Posted: Tue Mar 09, 2004 10:40 pm
by GAHorn
BTW, here's a "helpful" if not exactly FAA approved modification I made to my tach-drive cable. (I dare 'em to find fault with this.)
At the engine end, pull the inner-cable out of the housing and lay it on clean newspaper. (Keep it clean!)
Using a 1/8" drill, drill a hole in the 6 o'clock position of the "bell-housing" that the knurled nut holds against the tach drive. This hole will serve as an oil-drain should the tach-drive seal ever leak, and allow the oil to go out the cowl instead of up the cable and into the tach.
Re-install the inner-cable and install the complete cable in the airplane.

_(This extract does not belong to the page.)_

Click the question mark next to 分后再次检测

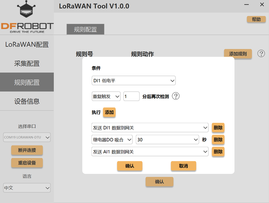(x=176, y=96)
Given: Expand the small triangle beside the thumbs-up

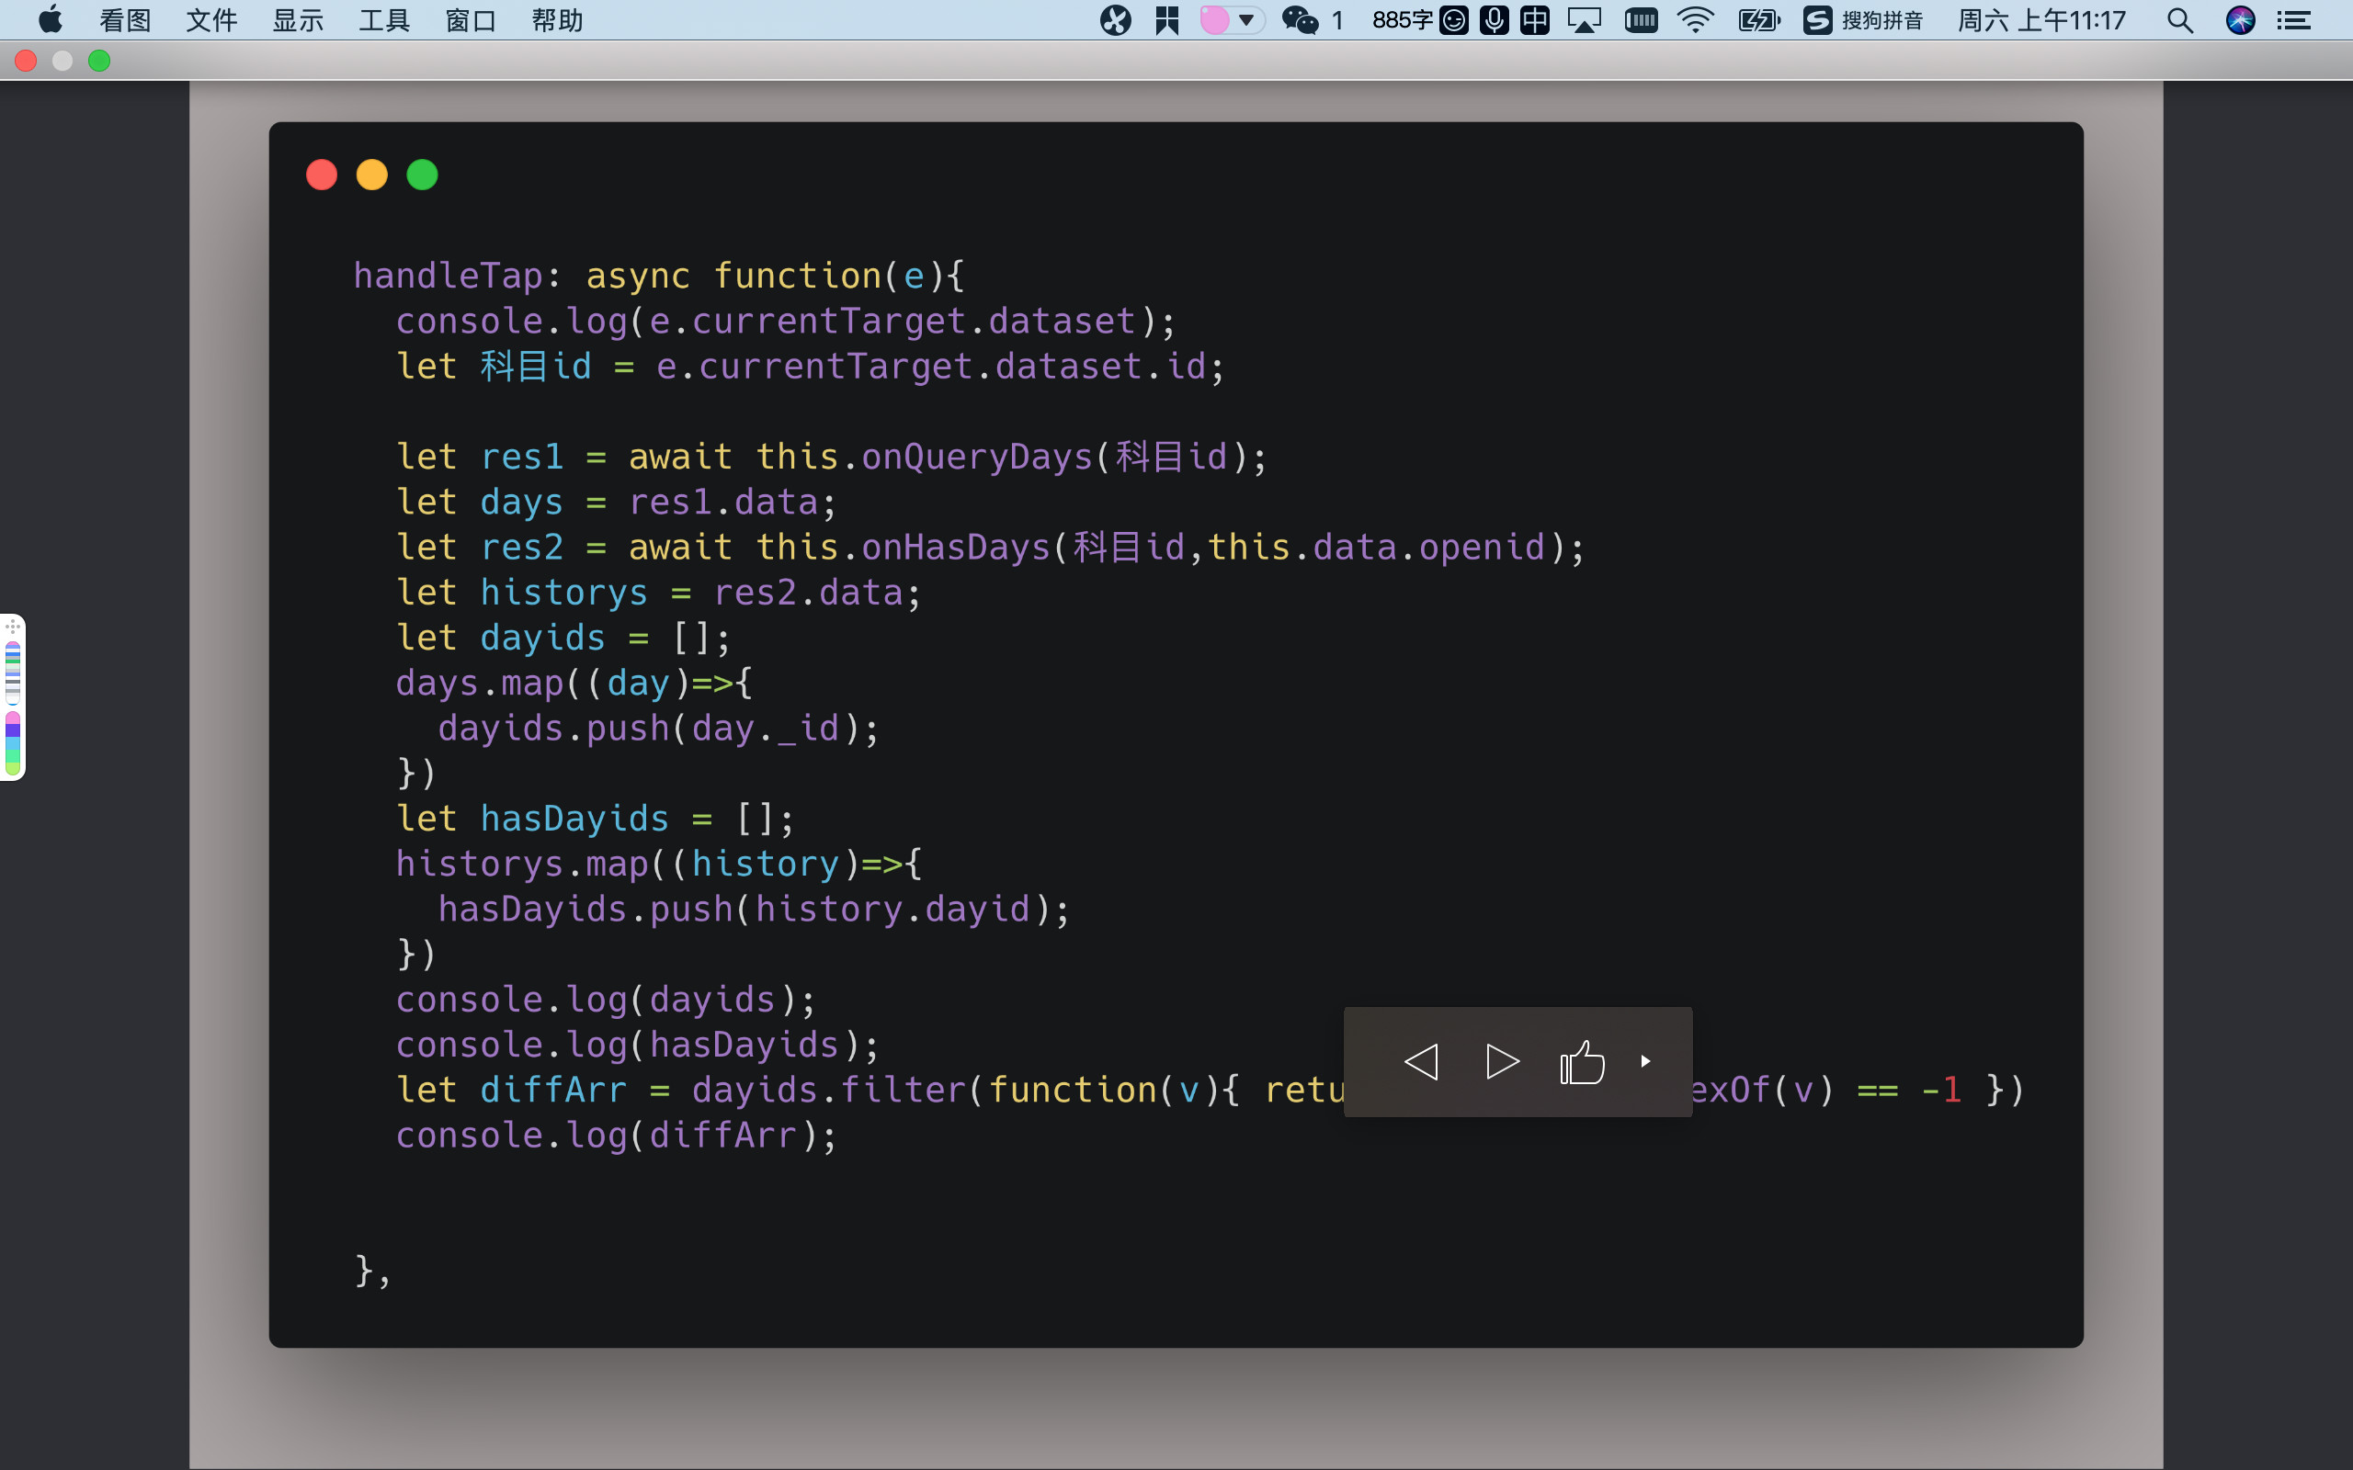Looking at the screenshot, I should [1645, 1062].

Be certain the drain hold is pointed downward.

Posted: Wed Mar 10, 2004 1:21 am
by Dave Clark
Great tip George!

Posted: Wed Mar 10, 2004 4:41 am
by Joe Moilanen
Just curious George, Why couldn't you separate the gen/tach gasket in half to prelude removing the uneffected. Seems the gasket was made in one piece for simplicity in manufacture but must be a reason that I'm overlooking. Guess I just cannot see the reasoning.

Joe

Posted: Wed Mar 10, 2004 4:15 pm
by zero.one.victor
Mike Smith wrote:UPDATE on the tach stuff:

I finally got the cable installed and it didn't fix the tach problem. So, I secured a "new" (to me) tach and it works wonderfully............
Some previous owner(s) replaced the tach & airspeed indicator in my ragwing with aftermarket units,instead of overhauling the original items. Sure wish they hadn't. Even if it was off a few hours from flight with a loaner,I'd rather have the original tach with the (almost) true hours recorded. Also rather have the stock tach & ASI for the factory color-coded limitation markings,and for that cool "original" look. My panel isn't strictly original,so it isn't that big a deal,but it is something I regret had been done. Maybe the original factor ain't no big deal to you,but it might be to the next "guardian" of your 170. FWIW
And before anyone gets on me about any other non-original items--gear legs,Cleveland brakes,radio's,paint schemes,etc-- IMHO an aftermarket tach is not an upgrade so why not just leave it original? Also,I would imagine that it's cheaper to overhaul the original tach than to buy a new (approved) tach.